## Entries supplied

+--

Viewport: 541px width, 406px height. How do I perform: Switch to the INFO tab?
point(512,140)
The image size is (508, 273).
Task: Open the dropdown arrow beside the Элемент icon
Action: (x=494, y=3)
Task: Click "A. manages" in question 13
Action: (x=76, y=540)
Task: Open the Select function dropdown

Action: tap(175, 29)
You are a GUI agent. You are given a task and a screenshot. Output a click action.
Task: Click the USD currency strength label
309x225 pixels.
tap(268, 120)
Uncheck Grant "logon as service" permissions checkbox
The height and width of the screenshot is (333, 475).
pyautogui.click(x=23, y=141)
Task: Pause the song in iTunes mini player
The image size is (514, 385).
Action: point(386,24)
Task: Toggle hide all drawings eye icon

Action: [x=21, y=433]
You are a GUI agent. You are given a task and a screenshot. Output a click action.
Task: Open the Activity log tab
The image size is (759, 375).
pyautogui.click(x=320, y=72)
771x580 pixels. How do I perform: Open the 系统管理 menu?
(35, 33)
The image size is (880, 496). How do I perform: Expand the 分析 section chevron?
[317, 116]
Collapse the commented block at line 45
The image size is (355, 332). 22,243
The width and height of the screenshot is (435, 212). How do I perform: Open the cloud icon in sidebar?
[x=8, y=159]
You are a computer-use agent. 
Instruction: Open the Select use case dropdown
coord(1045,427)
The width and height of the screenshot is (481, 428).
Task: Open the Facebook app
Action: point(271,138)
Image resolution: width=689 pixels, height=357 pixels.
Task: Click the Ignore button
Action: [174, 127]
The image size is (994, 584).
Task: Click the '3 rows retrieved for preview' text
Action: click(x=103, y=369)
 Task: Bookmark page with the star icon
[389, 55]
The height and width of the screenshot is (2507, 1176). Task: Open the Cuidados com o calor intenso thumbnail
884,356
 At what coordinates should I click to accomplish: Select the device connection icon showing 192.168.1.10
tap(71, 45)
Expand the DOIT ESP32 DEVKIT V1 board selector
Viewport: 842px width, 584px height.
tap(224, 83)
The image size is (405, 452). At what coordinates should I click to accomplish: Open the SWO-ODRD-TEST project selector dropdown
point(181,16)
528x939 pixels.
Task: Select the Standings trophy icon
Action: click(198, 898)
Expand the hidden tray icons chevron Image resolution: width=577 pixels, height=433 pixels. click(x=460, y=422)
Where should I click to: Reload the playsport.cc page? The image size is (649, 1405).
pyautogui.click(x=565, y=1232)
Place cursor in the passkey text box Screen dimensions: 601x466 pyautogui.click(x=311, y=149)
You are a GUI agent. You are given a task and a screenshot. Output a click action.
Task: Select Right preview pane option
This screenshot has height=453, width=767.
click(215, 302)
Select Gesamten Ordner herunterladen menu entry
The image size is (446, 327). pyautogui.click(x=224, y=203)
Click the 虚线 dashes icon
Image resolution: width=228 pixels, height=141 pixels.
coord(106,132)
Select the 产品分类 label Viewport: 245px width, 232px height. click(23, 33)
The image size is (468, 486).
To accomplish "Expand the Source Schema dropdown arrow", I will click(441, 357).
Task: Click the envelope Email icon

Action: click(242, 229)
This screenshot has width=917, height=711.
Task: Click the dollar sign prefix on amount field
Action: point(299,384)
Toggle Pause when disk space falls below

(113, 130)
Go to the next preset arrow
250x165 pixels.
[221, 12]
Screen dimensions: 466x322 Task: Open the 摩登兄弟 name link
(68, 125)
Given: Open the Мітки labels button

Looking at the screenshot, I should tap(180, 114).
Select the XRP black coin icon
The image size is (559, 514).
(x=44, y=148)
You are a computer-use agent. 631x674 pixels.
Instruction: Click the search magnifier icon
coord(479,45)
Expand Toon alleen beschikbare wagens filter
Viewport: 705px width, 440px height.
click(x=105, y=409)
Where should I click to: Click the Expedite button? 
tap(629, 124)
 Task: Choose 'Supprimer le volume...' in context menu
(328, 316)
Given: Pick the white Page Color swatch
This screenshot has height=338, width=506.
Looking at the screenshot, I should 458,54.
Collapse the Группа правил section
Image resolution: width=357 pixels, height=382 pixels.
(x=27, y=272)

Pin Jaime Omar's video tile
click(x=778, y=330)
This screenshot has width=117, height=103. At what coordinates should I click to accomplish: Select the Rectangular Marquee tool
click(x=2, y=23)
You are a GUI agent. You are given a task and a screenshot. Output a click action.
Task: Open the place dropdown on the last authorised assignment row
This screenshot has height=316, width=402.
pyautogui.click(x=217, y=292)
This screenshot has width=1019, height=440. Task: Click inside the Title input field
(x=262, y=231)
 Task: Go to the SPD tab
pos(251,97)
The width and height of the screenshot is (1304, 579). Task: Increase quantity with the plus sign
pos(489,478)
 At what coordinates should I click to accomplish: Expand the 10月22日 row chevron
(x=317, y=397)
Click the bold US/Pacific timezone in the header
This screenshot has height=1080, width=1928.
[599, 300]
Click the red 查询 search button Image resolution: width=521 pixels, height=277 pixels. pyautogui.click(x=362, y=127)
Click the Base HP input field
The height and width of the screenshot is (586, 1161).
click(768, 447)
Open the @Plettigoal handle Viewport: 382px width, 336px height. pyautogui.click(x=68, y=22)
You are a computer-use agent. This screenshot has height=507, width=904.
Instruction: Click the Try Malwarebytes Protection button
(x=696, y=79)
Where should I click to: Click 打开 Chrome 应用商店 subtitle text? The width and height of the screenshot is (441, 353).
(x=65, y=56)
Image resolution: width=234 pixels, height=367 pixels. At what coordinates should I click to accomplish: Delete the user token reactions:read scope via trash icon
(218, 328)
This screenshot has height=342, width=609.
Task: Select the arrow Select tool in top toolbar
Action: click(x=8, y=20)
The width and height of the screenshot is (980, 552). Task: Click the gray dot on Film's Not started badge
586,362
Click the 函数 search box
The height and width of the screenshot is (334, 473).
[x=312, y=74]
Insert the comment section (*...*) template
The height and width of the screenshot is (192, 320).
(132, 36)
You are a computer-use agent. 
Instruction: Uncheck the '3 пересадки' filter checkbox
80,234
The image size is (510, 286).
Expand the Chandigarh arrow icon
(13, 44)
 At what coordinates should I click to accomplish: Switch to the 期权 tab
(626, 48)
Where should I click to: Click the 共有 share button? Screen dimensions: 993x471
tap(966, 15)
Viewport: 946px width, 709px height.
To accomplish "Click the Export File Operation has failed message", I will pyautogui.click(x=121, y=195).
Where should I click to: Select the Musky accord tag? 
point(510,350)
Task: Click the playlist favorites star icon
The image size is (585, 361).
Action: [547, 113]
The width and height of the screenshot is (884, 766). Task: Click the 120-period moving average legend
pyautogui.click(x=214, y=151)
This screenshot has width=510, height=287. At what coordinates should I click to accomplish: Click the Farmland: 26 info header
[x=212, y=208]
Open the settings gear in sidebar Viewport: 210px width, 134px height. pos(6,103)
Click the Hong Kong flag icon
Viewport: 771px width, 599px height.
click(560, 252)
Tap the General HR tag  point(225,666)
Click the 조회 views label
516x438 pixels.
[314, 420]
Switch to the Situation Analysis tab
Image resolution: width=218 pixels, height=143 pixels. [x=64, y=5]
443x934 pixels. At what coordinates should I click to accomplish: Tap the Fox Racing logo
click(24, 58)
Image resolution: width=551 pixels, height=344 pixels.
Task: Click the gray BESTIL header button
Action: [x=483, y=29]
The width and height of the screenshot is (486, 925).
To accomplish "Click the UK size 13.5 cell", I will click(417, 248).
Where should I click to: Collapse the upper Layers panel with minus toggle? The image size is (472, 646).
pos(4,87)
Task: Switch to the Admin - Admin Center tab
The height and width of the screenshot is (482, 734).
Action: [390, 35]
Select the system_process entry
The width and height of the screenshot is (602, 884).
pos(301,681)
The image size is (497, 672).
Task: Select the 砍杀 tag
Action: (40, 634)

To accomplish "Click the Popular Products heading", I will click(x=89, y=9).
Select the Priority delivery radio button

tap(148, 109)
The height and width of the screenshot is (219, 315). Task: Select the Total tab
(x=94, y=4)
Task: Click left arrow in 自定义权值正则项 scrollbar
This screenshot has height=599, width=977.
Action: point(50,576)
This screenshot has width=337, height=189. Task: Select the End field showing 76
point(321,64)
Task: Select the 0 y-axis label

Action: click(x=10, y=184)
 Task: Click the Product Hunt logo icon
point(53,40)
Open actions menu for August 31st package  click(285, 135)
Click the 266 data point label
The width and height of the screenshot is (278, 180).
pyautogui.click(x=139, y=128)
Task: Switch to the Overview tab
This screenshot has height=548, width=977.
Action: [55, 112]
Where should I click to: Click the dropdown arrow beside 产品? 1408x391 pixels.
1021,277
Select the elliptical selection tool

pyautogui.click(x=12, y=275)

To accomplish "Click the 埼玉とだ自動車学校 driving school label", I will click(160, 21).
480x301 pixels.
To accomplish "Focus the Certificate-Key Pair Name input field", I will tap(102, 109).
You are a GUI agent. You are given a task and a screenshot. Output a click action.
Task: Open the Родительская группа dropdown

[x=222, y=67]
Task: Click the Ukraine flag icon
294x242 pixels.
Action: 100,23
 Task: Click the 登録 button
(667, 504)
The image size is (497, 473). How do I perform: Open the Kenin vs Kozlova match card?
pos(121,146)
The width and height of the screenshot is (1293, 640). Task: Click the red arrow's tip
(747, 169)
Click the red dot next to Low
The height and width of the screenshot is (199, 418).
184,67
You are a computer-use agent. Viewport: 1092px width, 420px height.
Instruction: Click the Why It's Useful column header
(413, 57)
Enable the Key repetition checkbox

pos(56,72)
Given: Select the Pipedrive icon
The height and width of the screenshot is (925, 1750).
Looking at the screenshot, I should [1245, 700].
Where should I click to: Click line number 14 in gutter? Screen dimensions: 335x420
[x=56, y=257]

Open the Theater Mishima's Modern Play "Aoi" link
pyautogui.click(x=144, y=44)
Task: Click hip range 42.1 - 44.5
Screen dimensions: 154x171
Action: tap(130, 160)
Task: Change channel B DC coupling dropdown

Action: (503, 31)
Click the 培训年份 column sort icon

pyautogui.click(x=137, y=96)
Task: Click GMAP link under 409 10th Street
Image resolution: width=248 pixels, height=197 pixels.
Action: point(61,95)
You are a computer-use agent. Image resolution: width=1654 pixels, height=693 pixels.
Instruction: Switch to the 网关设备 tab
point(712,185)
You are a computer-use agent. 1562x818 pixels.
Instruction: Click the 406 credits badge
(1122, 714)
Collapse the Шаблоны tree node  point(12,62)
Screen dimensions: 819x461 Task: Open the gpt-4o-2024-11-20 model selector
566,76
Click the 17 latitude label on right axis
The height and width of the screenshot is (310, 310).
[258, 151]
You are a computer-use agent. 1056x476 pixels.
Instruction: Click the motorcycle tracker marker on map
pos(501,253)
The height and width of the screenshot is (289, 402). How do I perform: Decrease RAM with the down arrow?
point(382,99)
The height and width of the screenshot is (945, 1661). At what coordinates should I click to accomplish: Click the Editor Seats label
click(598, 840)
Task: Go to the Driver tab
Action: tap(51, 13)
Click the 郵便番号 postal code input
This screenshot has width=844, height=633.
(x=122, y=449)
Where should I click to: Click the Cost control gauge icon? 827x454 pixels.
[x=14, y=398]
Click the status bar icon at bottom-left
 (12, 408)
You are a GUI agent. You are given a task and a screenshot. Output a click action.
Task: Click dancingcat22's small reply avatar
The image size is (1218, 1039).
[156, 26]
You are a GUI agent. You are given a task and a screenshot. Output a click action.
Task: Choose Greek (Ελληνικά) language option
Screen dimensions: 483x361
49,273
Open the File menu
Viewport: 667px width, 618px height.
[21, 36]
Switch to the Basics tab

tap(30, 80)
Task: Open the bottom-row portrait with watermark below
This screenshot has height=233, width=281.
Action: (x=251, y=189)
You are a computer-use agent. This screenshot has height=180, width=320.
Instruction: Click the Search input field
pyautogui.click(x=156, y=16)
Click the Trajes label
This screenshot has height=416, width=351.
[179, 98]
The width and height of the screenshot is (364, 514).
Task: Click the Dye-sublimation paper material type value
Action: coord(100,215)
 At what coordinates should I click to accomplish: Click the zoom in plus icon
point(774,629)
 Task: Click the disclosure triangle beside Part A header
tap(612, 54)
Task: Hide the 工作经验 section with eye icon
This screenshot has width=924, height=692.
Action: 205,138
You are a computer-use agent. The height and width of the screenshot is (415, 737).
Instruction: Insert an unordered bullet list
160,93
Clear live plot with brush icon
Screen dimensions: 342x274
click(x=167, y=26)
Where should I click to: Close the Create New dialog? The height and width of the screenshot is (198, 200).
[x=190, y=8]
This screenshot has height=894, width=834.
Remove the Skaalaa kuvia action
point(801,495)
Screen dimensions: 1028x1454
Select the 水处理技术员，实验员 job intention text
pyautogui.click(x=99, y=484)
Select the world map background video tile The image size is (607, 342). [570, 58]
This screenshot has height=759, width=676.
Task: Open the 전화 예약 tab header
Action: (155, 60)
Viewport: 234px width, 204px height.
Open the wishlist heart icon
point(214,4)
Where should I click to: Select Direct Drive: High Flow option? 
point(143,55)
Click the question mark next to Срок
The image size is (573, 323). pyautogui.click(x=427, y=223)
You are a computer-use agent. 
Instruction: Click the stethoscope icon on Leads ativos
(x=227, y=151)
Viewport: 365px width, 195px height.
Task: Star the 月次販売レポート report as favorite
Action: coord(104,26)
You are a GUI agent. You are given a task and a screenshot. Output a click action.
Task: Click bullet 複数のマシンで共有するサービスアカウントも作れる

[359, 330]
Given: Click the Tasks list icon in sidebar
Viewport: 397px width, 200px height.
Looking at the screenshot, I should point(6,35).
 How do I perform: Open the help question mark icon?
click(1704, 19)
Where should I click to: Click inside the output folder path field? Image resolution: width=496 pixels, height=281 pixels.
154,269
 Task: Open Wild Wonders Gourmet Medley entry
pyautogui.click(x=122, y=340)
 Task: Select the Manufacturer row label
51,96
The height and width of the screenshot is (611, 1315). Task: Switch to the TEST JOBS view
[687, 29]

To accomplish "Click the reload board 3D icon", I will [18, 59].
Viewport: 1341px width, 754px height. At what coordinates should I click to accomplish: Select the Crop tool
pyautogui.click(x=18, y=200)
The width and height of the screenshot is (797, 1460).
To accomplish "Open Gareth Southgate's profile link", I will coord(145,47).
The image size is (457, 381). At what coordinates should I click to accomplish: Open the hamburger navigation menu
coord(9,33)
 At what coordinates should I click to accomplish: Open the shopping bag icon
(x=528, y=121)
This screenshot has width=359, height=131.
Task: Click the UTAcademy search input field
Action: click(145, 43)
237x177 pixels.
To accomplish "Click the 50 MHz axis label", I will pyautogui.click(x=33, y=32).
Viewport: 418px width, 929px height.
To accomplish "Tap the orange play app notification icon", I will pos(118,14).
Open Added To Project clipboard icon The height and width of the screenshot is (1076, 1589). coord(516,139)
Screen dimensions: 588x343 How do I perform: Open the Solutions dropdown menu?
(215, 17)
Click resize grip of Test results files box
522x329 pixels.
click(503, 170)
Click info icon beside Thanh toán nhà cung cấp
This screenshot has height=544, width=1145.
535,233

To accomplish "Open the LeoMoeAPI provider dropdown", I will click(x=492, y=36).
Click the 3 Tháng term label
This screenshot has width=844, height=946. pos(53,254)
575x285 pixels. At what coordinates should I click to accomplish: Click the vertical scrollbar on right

+--

## Task prompt
Above are the records. Print exactly, and only, the lines from the line with "Task: Choose 'Supprimer" to the line with "Insert the comment section (*...*) template", both inclusive.

## Your solution
 Task: Choose 'Supprimer le volume...' in context menu
(328, 316)
Given: Pick the white Page Color swatch
This screenshot has height=338, width=506.
Looking at the screenshot, I should 458,54.
Collapse the Группа правил section
Image resolution: width=357 pixels, height=382 pixels.
(x=27, y=272)

Pin Jaime Omar's video tile
click(x=778, y=330)
This screenshot has width=117, height=103. At what coordinates should I click to accomplish: Select the Rectangular Marquee tool
click(x=2, y=23)
You are a GUI agent. You are given a task and a screenshot. Output a click action.
Task: Open the place dropdown on the last authorised assignment row
This screenshot has height=316, width=402.
pyautogui.click(x=217, y=292)
This screenshot has width=1019, height=440. Task: Click inside the Title input field
(x=262, y=231)
 Task: Go to the SPD tab
pos(251,97)
The width and height of the screenshot is (1304, 579). Task: Increase quantity with the plus sign
pos(489,478)
 At what coordinates should I click to accomplish: Expand the 10月22日 row chevron
(x=317, y=397)
Click the bold US/Pacific timezone in the header
This screenshot has height=1080, width=1928.
[599, 300]
Click the red 查询 search button Image resolution: width=521 pixels, height=277 pixels. pyautogui.click(x=362, y=127)
Click the Base HP input field
The height and width of the screenshot is (586, 1161).
click(768, 447)
Open the @Plettigoal handle Viewport: 382px width, 336px height. pyautogui.click(x=68, y=22)
You are a computer-use agent. This screenshot has height=507, width=904.
Instruction: Click the Try Malwarebytes Protection button
(x=696, y=79)
Where should I click to: Click 打开 Chrome 应用商店 subtitle text? The width and height of the screenshot is (441, 353).
(x=65, y=56)
Image resolution: width=234 pixels, height=367 pixels. At what coordinates should I click to accomplish: Delete the user token reactions:read scope via trash icon
(218, 328)
This screenshot has height=342, width=609.
Task: Select the arrow Select tool in top toolbar
Action: click(x=8, y=20)
The width and height of the screenshot is (980, 552). Task: Click the gray dot on Film's Not started badge
586,362
Click the 函数 search box
The height and width of the screenshot is (334, 473).
[x=312, y=74]
Insert the comment section (*...*) template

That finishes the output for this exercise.